The smaller a sample is, the harder it is to make decisions based on it.  In general, the larger a sample is, the less likely random variation is to make the results deceptive.  When you have to use a small sample, you can make the decision using binomial distributions.

A tree poison company claims that their new poison is much more effective than older poisons.  They support their claim with data from an experiment, in which they poisoned 10 trees with their poison.  Their poison killed 8 of the trees, while their rivals claim only a 40% kill rate on their containers. Is their poison better?

Solution

Firstly, we formulate the hypotheses:

Null hypothesis, H0

The new poison is no more effective.

Alternative hypothesis, H1

The new poison is more effective.

Since we are using binomial distributions, we must find out s and f for the old rival poison (s = chance of success, f = chance of failure):

s = 0.4, f = 0.6

We know n = 10, so we can look up the binomial table:

 X 0 1 2 3 4 5 P(X) 0.006 0.0403 0.1209 0.215 0.2508 0.2007 X 6 7 8 9 10 P(X) 0.1115 0.0425 0.0106 0.0016 0.0001

In this table, capital ‘X’ is a number of successes out of 10, and the probability below them is the chance of that number of successes happening. The P(X) means, say for the top of the first column, that the probability of there being 0 successes out of 10 trials is 0.006.

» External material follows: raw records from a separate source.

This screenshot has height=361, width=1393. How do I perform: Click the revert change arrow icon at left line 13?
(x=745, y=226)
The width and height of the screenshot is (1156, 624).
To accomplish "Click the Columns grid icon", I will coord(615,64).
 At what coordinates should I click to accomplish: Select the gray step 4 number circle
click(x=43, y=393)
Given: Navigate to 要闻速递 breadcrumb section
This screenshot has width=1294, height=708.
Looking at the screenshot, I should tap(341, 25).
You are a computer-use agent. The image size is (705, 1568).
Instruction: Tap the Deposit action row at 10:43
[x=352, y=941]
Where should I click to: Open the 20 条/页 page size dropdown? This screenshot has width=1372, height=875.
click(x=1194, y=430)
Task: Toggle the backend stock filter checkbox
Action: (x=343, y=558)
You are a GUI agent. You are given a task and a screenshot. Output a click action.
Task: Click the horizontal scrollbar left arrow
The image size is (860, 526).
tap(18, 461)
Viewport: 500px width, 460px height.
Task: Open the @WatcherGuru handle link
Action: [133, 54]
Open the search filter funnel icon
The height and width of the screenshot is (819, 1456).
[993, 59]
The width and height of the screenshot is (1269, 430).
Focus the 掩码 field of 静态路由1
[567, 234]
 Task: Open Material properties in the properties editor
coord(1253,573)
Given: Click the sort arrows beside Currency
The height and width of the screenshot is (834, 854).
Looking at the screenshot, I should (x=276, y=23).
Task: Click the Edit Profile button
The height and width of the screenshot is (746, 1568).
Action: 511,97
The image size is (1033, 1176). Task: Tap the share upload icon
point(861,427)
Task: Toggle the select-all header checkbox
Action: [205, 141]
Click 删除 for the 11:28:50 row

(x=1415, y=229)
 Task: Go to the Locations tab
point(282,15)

Now say we used the old poison on 10 trees.  It might kill say 4 trees – like it should according to the 40% kill claim.  Say I apply it to another 10 trees.  This time it might kill only 3, or maybe 5.  Using the table, we want to find out the probability of the old poison killing 8 or more trees out of the 10, and hence matching the new poison’s performance.

So we add up P(X = 8) + P(X = 9) + P(X = 10)

= 0.0106 + 0.0016 + 0.0001

= 0.0123

= 1.23%.

So using the old poison, there is only a 1.23 % chance that it would kill 8 or more trees out of 10 when applied.

For the claim about the new poison to be valid, this chance would usually have to be less than 5%.  In other words, there would have to be a less than 5% probability of the new result occurring randomly using the old poison.  So the experiment does prove beyond reasonable doubt that the new poison is better.  We can say there is sufficient evidence to support the claim about the new poison.

We would accept the alternate hypothesis in this case.